*WORK TASK*: Could you return each line of the material that has "computer" in it?

╭─ RECORDS FOR THE EXERCISE

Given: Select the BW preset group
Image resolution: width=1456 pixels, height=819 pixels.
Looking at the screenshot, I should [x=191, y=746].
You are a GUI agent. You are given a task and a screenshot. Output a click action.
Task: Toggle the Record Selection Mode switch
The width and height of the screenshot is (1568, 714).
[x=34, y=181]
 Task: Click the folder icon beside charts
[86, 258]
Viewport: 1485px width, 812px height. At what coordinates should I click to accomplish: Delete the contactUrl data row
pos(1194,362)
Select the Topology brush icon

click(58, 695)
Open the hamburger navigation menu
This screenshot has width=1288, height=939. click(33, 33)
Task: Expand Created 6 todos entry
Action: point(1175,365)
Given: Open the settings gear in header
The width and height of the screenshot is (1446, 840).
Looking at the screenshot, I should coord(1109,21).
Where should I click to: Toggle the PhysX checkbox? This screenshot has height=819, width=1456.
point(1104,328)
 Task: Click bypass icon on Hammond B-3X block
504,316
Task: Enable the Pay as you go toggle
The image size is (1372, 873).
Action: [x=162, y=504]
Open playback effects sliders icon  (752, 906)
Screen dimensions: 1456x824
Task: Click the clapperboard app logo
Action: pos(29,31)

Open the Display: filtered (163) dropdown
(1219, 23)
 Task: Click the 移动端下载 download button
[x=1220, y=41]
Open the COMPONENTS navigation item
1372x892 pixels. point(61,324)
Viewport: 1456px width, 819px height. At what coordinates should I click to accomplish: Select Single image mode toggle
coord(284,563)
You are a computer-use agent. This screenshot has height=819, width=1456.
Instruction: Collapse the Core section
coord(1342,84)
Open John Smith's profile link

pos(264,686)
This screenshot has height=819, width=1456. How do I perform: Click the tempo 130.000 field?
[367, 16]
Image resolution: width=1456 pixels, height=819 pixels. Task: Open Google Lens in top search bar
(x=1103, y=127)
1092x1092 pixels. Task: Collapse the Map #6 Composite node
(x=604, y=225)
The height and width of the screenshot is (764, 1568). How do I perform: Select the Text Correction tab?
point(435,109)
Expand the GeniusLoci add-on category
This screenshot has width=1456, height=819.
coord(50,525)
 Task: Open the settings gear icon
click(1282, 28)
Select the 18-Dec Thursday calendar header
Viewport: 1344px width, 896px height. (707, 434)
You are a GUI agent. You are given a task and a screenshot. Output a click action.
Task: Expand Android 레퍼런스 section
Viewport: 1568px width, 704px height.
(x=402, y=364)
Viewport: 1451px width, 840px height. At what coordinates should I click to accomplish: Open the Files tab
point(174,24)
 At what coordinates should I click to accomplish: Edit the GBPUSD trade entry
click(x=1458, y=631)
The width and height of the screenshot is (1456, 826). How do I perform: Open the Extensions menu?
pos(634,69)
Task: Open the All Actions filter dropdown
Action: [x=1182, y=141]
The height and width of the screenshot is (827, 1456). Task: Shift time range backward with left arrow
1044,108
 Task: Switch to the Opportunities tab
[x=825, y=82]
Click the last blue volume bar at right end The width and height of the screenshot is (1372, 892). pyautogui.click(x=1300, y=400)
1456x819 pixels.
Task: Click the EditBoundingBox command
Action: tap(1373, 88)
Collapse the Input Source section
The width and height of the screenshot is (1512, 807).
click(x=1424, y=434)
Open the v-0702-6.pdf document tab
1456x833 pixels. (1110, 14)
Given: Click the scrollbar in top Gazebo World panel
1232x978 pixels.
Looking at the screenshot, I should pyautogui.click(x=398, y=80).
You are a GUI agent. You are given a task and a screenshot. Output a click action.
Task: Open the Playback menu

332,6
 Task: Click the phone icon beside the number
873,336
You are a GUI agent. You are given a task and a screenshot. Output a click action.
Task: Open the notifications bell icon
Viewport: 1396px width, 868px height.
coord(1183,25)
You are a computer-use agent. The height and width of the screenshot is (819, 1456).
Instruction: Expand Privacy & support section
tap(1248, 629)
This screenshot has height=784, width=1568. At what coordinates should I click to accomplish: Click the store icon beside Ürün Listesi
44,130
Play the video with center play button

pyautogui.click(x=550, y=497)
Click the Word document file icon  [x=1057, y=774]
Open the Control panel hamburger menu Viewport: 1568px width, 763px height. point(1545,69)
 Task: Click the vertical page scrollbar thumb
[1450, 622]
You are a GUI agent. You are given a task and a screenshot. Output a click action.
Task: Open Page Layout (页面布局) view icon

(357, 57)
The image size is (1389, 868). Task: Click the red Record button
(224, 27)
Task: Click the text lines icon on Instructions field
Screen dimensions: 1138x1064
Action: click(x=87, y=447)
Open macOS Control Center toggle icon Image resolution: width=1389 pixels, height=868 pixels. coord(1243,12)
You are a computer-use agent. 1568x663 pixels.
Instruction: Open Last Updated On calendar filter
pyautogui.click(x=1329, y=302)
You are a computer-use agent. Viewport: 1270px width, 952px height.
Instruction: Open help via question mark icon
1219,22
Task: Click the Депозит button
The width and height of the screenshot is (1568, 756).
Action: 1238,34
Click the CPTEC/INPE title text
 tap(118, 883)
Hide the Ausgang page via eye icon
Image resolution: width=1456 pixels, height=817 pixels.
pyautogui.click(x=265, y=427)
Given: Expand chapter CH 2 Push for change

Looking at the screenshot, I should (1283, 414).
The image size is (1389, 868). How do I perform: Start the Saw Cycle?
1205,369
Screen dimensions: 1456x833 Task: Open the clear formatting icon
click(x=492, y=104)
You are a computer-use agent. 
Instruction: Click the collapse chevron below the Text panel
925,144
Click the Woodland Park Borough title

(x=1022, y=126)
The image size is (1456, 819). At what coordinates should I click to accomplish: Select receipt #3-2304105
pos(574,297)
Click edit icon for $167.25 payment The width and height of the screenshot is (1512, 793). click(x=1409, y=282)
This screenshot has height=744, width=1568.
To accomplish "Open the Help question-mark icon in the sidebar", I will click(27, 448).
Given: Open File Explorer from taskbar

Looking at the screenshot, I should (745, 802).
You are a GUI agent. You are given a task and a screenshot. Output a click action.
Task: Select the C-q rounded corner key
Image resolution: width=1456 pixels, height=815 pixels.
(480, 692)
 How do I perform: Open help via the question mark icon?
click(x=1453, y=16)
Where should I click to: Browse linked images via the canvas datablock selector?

╰─

*REPLY TO THE EXERCISE*:
You are a computer-use agent. This screenshot has height=819, width=1456.
You are a computer-use agent. The height and width of the screenshot is (819, 1456).
You are a computer-use agent. 1568x663 pixels.
You are a computer-use agent. Viewport: 1270px width, 952px height.
You are a computer-use agent. 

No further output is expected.